Brigham and Women's Hospital/Dana-Farber Boston, MA, United States
T. C. Harris1, R. Fueglistaller2, R. Bruegger2, D. Ferguson3, M. Jacobson1, M. Myronakis1, Y. H. Hu4, M. Lehmann2, P. Corral Arroyo2, J. OConnell1, V. Birrer2, D. Morf2, and R. I. Berbeco1; 1Department of Radiation Oncology, Brigham and Women’s Hospital, Dana Farber Cancer Institute and Harvard Medical School, Boston, MA, 2Varian Medical Systems, Baden-Dattwil, Switzerland, 3Department of Radiation Oncology, Brigham and Women’s Hospital, Dana-Farber Cancer Institute and Harvard Medical School, Boston, MA, 4Department of Radiation Oncology, Brigham and Women’s Hospital/Dana-Farber Cancer Institute, Boston, MA
Purpose/Objective(s): Dual-energy imaging confers potential advantages including reduced artifacts and material decomposition – e.g. allowing material enhancement for contrast or material suppression to view underlying anatomy better. Spectral separation may be achieved via a dual-layer detector, with beam hardening by the first layer providing the shift in spectra. This approach may offer unique advantages relative to other on-board spectral imaging concepts, in terms of dose savings, motion artifact elimination, and innate view registration. Materials/
Methods: The first layer of the on-board dual-layer imager (DLI) was designed to be identical to existing detector construction, with a CsI scintillator followed by an aSi TFT photodiode array. This enabled seamless clinical implementation, as standard onboard image guidance was maintained, using the top layer only.

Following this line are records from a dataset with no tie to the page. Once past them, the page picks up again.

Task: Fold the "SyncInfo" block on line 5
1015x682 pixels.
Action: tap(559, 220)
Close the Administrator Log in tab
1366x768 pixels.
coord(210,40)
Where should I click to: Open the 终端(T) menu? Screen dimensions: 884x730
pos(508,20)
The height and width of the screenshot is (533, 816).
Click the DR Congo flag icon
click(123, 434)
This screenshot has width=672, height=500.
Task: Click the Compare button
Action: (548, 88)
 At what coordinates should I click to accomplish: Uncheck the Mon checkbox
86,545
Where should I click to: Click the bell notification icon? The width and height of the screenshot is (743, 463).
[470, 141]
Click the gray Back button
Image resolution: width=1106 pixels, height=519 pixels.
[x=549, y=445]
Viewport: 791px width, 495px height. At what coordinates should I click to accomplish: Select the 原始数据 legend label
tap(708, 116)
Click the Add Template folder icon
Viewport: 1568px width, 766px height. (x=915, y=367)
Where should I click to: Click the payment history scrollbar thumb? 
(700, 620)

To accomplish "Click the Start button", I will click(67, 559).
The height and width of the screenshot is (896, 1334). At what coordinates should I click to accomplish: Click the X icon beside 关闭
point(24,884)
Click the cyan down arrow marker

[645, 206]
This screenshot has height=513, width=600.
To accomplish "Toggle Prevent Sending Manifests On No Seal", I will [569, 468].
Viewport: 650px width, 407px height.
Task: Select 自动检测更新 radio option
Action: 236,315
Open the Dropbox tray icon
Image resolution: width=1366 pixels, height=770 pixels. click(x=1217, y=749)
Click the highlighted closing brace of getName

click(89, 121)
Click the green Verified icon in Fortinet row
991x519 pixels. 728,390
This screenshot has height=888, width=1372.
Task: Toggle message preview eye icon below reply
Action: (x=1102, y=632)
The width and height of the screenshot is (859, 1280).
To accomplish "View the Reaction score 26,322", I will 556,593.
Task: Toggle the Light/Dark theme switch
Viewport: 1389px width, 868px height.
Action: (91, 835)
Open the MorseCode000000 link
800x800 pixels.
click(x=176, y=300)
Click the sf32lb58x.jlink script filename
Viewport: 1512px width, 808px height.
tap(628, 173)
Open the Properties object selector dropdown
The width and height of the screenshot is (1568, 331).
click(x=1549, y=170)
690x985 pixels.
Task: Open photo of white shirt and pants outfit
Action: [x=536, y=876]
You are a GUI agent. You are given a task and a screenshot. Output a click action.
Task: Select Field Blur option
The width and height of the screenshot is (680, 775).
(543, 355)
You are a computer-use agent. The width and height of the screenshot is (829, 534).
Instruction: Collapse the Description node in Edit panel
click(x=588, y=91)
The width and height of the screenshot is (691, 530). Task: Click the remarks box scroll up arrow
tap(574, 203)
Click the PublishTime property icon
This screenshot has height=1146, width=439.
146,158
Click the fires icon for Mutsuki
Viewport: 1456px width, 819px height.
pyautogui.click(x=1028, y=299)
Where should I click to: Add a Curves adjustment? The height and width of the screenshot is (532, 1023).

The bottom layer has a slightly thicker scintillator to aid in photon detection efficiency given the reduced fluence received after the top layer. The DLI prototype was constructed and underwent rigorous safety testing by a commercial partner prior to clinical integration. The DLI was installed on a clinical linac with a novel imaging chain in which the top layer only is used for clinical tasks and both layers are read out to a research computer for retrospective analysis. Modulation transfer function (MTF), noise power spectrum, and detective quantum efficiency (DQE) were measured for the top, bottom, and combined layers. Detector imaging performance was further characterized by Leeds, Catphan, and anthropomorphic phantoms. To date, data collection has been performed for more than 20 patients of diverse disease sites. Results: Clinical installation of the prototype DLI was completed successfully without any interruption to routine workflow. Phantom measurements confirmed that the top layer MTF and DQE were similar to the commercial single-layer imager which had been replaced. Spatial resolution for the combined-layer images were slightly lower than the top layer only but benefited from increased photon detection efficiency. The patients imaged so far include head & neck, pelvis, extremity, thorax, and CNS. All routine treatment imaging and delivery proceeded as usual without interference from the study. Virtual monoenergetic images were generated from the dual-layer CBCT data using a U-net convolutional neural network. In 2D imaging, log-weighted subtraction of two layers successfully removed bone and metal hardware from resulting images, enabling better tumor visualization. Conclusion: A prototype kV DLI was constructed and clinically translated for study under protocol. Combining the layers yields a higher photon detection efficiency with a small loss in resolution. Preliminary clinical results show promise for spectral imaging applications, such as removing ribs to enable better lung tumor imaging. The dual-layer design may be an effective method for adding spectral imaging capabilities to a linac.